Broadband polarization-selective uncooled infrared sensors using tapered plasmonic micrograting absorbers

Abstract

Polarization-selective uncooled infrared (IR) sensors are promising for IR polarimetric imaging with respect to enhancement of the object recognition ability. Polarization-selective absorbers that operate in the broadband wavelength region and have simply fabricated small structures are strongly required for high-performance IR polarimetric imaging. In the present study, plasmonic micrograting absorbers (PMGAs) were designed as broadband polarization-selective absorbers. The PMGAs have an Au-based one-dimensional periodic grating structure. Numerical calculations demonstrated that tapered-sidewalls with deep groove depths produce broadband polarization-selective absorption with wavelengths larger than the grating period. Microelectromechanical systems-based uncooled IR sensors with tapered-PMGAs were fabricated using complementary metal oxide semiconductor and micromachining techniques.
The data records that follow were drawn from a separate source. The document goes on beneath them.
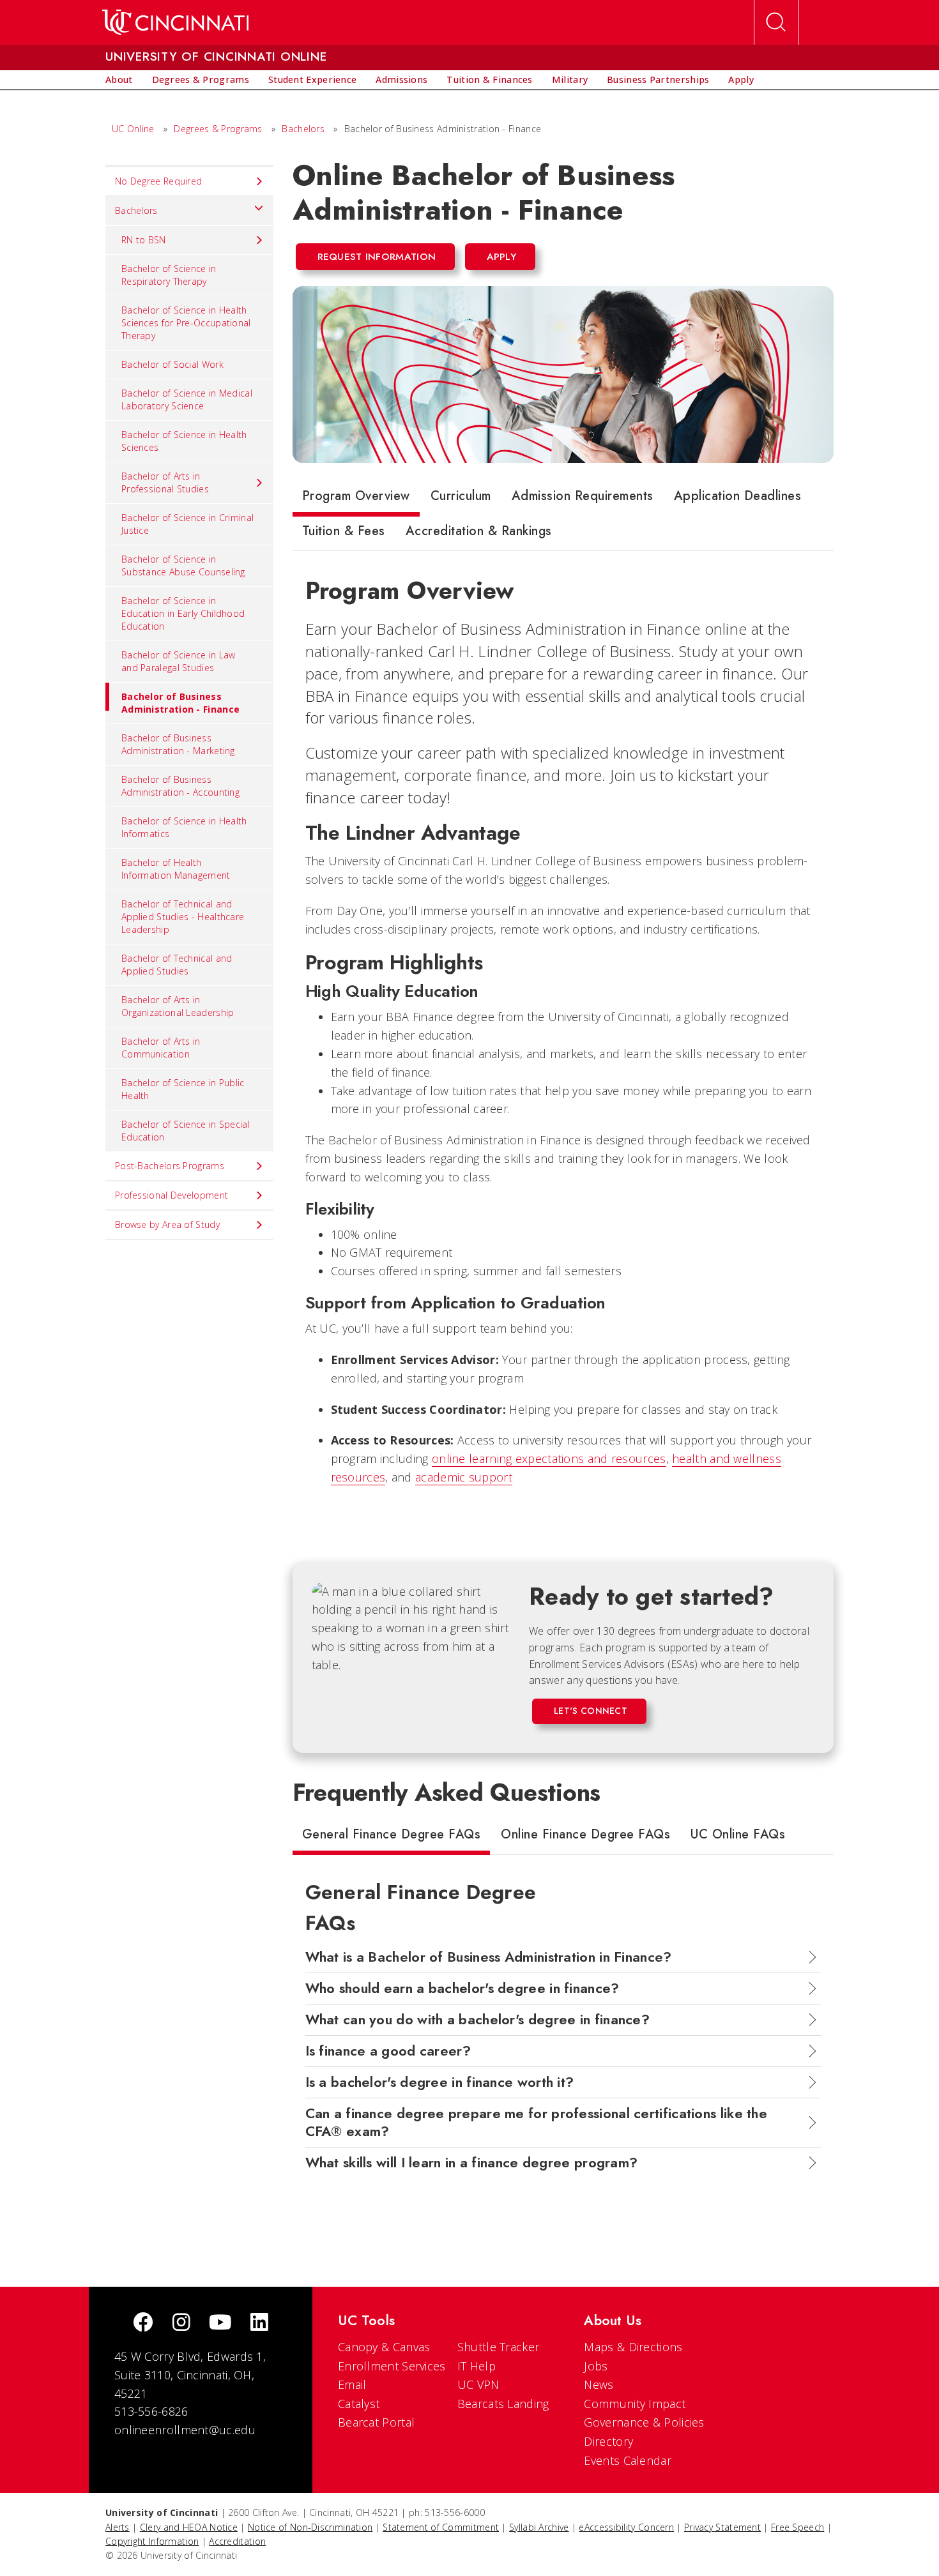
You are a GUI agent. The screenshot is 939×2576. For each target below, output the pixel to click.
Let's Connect (590, 1710)
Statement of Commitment (441, 2527)
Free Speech (797, 2527)
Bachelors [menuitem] (136, 210)
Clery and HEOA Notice (189, 2527)
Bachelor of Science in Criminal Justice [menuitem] (187, 523)
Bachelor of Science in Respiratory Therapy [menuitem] (169, 274)
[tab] (356, 499)
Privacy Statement (722, 2527)
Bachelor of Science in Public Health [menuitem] (183, 1089)
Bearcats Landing (503, 2403)
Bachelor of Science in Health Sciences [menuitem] (184, 440)
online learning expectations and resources (549, 1458)
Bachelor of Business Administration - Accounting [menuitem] (180, 785)
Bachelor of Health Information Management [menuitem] (176, 868)
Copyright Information (152, 2541)
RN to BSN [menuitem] (143, 240)
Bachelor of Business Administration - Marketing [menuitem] (178, 744)
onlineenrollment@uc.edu (185, 2429)
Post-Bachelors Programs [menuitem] (169, 1166)
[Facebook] (143, 2323)
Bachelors (303, 129)
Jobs (595, 2366)
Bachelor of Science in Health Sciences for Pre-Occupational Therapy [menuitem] (186, 323)
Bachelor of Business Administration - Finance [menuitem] (180, 702)
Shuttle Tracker (498, 2346)
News (598, 2384)
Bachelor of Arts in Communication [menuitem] (161, 1047)
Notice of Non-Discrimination (310, 2527)
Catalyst (358, 2403)
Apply (502, 257)
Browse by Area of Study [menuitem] (167, 1224)
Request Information (376, 257)
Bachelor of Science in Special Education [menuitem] (185, 1130)
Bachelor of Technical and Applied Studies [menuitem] (177, 964)
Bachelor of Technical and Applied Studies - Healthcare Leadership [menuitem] (182, 917)
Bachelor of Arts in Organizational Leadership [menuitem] (177, 1006)
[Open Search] (776, 22)
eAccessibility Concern (626, 2527)
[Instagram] (181, 2323)
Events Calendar (627, 2460)
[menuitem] (119, 79)
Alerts (117, 2527)
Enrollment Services (392, 2366)
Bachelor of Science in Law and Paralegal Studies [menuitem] (178, 661)
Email (352, 2384)
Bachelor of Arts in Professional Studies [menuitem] (165, 482)
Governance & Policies (644, 2422)
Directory (608, 2441)
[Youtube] (220, 2323)
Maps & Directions (633, 2346)
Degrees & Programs (218, 129)
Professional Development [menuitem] (171, 1195)
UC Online (133, 129)
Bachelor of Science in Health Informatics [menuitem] (184, 827)
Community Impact (634, 2403)
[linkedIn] (259, 2323)
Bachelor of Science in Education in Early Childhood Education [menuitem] (183, 613)
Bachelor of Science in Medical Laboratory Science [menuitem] (186, 399)
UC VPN (478, 2384)
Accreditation (237, 2541)
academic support (463, 1477)
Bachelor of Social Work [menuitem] (172, 364)
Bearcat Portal (376, 2422)
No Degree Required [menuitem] (158, 181)
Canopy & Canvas (384, 2346)
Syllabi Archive (539, 2527)
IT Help (476, 2366)
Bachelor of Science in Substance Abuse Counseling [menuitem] (183, 565)
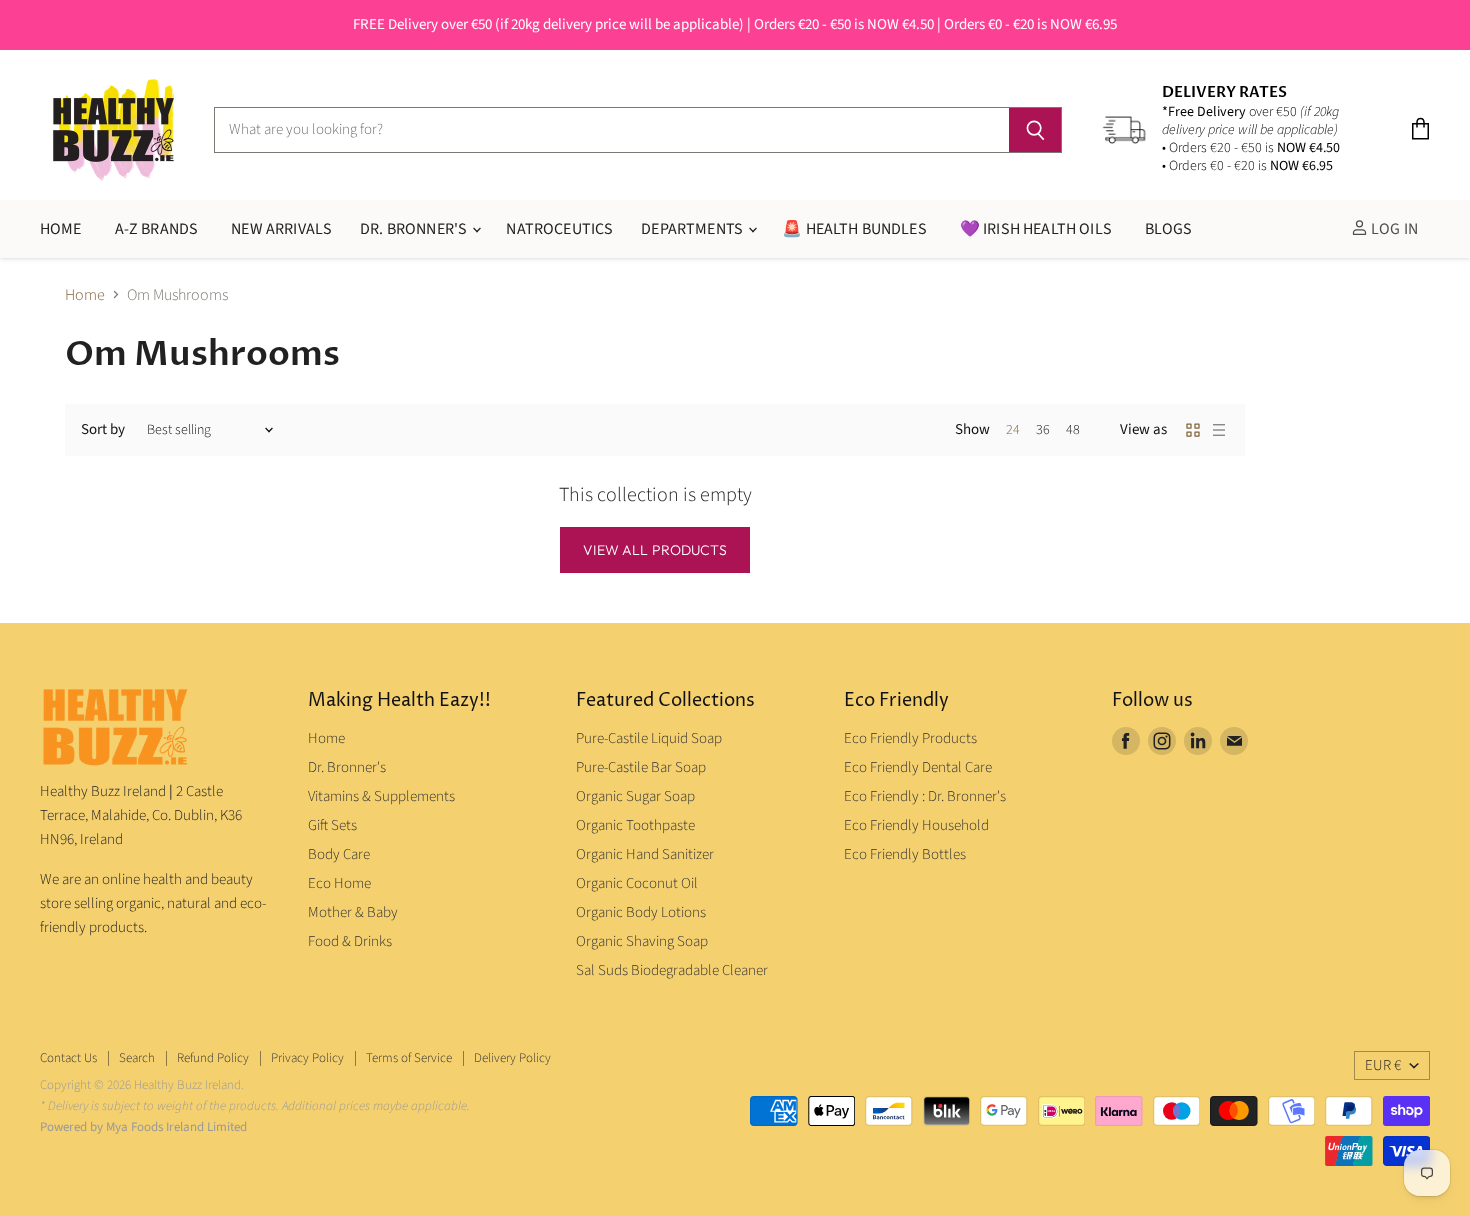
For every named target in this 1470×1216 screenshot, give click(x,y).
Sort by (103, 429)
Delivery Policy (512, 1058)
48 (1073, 430)
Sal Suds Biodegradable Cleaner (672, 970)
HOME (61, 229)
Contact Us (68, 1058)
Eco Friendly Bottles (905, 854)
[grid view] (1193, 430)
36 (1043, 430)
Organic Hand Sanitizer (645, 854)
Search (137, 1058)
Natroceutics (559, 229)
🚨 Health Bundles (854, 229)
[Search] (1035, 130)
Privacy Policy (307, 1058)
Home (85, 295)
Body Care (339, 854)
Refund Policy (213, 1058)
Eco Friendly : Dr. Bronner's (925, 796)
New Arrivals (281, 229)
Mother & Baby (353, 912)
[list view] (1219, 430)
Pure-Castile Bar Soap (641, 767)
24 (1013, 430)
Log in (1393, 229)
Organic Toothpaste (635, 825)
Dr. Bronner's (415, 229)
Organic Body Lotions (641, 912)
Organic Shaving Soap (642, 941)
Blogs (1169, 229)
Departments (693, 229)
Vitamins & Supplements (381, 796)
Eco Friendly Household (916, 825)
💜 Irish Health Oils (1036, 229)
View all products (654, 550)
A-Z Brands (157, 229)
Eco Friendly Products (910, 738)
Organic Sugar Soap (635, 796)
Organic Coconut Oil (637, 883)
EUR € (1383, 1065)
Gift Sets (332, 825)
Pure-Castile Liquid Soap (649, 738)
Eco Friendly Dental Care (918, 767)
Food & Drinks (350, 941)
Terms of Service (409, 1058)
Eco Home (339, 883)
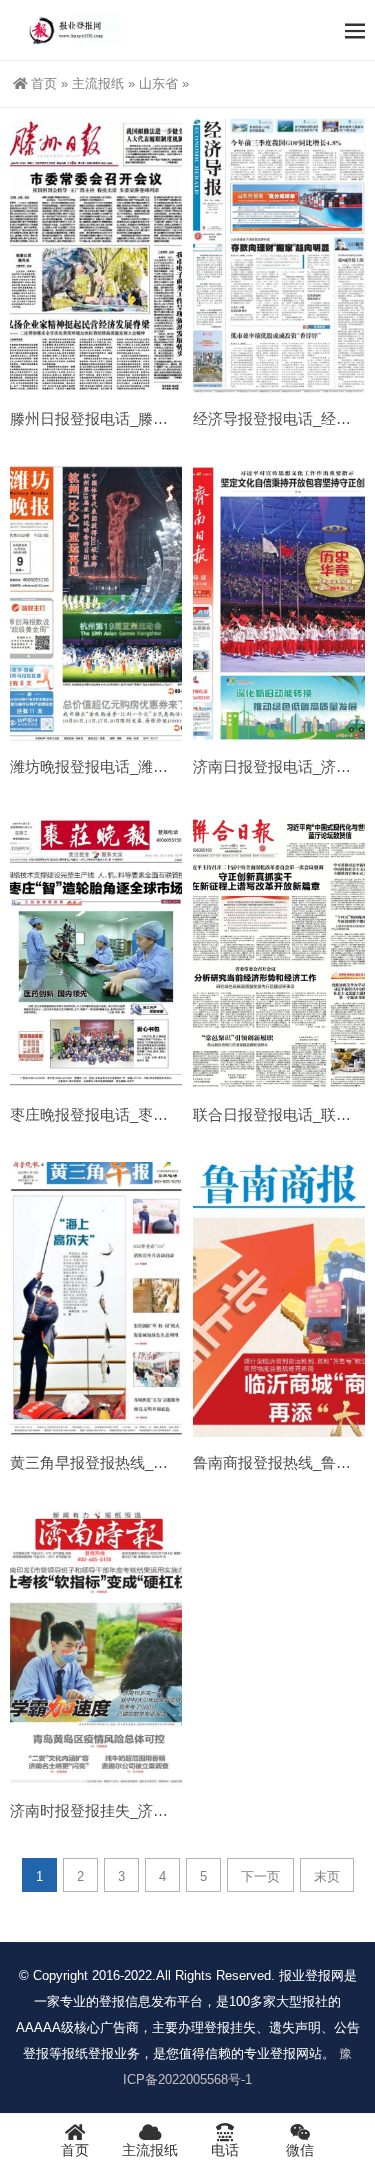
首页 (44, 83)
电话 (225, 2150)
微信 (300, 2150)
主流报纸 (98, 83)
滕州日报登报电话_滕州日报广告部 (126, 418)
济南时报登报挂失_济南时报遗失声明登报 (149, 1810)
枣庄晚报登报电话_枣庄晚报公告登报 (134, 1114)
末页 (327, 1876)
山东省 (158, 83)
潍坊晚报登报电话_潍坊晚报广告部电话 (141, 766)
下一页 (260, 1876)
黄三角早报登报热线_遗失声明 (111, 1462)
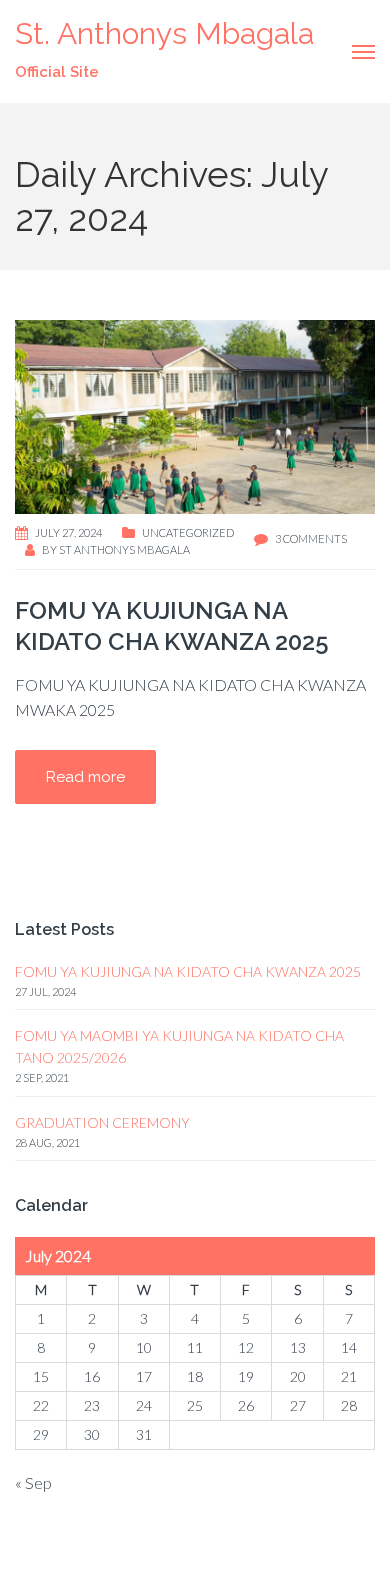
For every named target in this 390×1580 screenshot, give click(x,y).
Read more (85, 777)
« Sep (33, 1482)
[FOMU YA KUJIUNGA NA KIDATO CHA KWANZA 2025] (195, 414)
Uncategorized (188, 532)
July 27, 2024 (68, 532)
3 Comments (311, 538)
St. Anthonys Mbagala (164, 33)
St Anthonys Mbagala (124, 549)
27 (298, 1405)
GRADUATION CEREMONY (102, 1122)
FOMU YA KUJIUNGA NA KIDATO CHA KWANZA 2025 (188, 971)
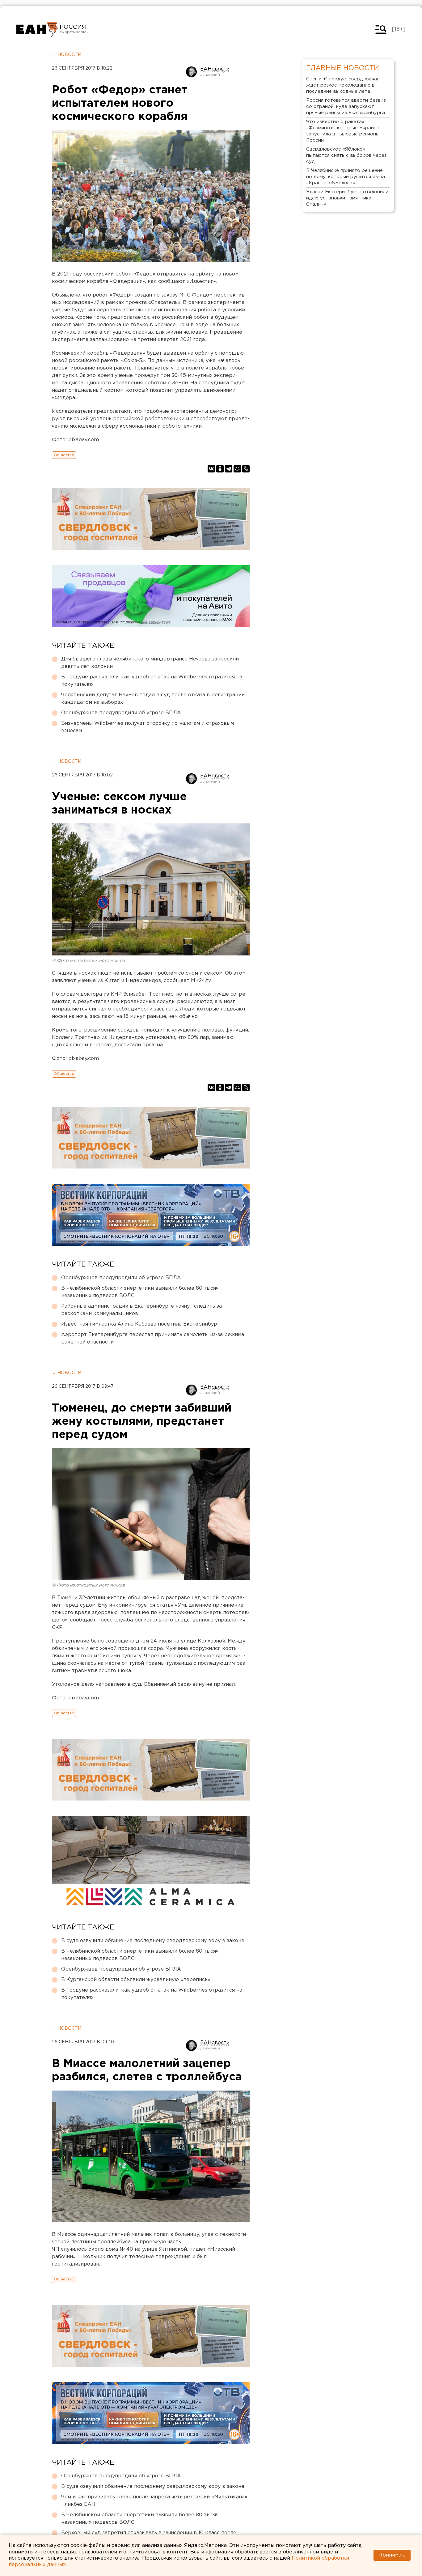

Tapered-sidewalls were formed by isotropic etching using reactive ion etching equipment. The responsivity could be selectively enhanced according to the polarization angle, and an absorption wavelength longer than the surface period and broadband absorption were realized due to the effect of the tapered-sidewalls. The PMGAs enable detection wavelengths longer than the grating period and broadband polarization-selectivity by control of the taper angle and the grating depth. The results obtained in this study will contribute to the advancement of polarimetric IR imaging.